(Kaynak metin):

::::::

30 Ekimde sunduğu hükümetinin 1 yıllık icraatı raporunda (tescilli Amerikancılar olarak onlar buna ulusa sesleniş diyorlar) başbakan, asıl ve önemli icraatları es geçmiş, tali bazı konulardaki uygulamalardan bir-iki örnek ve geleceğe ilişkin bol vaatler vererek konuşmasını bitirmiştir. Bu da hükümet cephesinden son derece anlaşılır bir tutumdur. Ne de olsa asıl önemli icraatlarını halkın karşısında anlatabilmek/savunabilmek hiç kolay olmayacaktı.
Bu nedenle Erdoan, konuşmasının sonunda bu esas konulara ilişkin açıklamayı, gördüğünüz gibi kamudaki yapısal dönüşüm faaliyetlerimize, dış politikadaki gelişmelere, bakanlıklarımızın kendi bünyelerinde hazırlayıp hayata geçirmeye hazırlandığı pek çok önemli projeyi aktarmaya vaktimiz yetmedi ifadeleriyle, bir başka bahara bırakmış oldu. Tayyip Beyin bu üç başlık altında geçiştirdiği icraatlar ise hükümetin 1 yılının özünü oluşturuyor, halka ve ülkeye karşı işlenen suçları içeriyor.

::::::

(Verilen malzeme):
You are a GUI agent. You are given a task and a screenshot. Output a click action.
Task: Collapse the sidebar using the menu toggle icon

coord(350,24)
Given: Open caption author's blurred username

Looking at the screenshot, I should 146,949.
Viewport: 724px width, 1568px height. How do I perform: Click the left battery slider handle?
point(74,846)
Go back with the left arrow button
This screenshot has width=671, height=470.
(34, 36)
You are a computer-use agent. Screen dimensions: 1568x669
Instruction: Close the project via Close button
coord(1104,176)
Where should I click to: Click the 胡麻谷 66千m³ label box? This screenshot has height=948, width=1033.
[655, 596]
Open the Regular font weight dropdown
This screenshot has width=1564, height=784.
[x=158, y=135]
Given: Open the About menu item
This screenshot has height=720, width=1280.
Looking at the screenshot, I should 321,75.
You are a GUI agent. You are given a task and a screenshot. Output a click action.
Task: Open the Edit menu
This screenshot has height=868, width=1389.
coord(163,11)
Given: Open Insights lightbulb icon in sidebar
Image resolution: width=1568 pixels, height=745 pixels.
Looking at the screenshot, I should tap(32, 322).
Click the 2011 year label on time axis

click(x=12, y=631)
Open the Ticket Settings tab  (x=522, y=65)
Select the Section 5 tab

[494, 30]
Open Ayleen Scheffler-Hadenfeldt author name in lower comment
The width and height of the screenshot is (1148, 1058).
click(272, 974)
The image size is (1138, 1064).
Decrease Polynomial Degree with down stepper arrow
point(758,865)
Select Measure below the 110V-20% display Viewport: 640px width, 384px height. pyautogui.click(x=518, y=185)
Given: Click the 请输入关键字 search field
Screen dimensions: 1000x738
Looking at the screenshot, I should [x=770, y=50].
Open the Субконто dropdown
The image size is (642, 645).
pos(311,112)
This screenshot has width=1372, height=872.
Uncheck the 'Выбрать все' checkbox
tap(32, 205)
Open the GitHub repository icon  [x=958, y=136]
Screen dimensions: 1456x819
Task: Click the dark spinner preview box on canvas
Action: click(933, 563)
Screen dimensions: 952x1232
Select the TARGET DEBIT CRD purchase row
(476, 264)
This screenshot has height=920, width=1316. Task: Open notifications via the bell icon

::::::

(Yazılı alıştırma): Kaynak metnin "30 Ekimde sunduğu" ile başlayıp "hiç kolay olmayacaktı." ifadesine kadar süren kısmını, "başbakan" yerine "hükümet başkanı" koyarak yeniden yazın.

(Görev çıktısı):
30 Ekimde sunduğu hükümetinin 1 yıllık icraatı raporunda (tescilli Amerikancılar olarak onlar buna ulusa sesleniş diyorlar) hükümet başkanı, asıl ve önemli icraatları es geçmiş, tali bazı konulardaki uygulamalardan bir-iki örnek ve geleceğe ilişkin bol vaatler vererek konuşmasını bitirmiştir. Bu da hükümet cephesinden son derece anlaşılır bir tutumdur. Ne de olsa asıl önemli icraatlarını halkın karşısında anlatabilmek/savunabilmek hiç kolay olmayacaktı.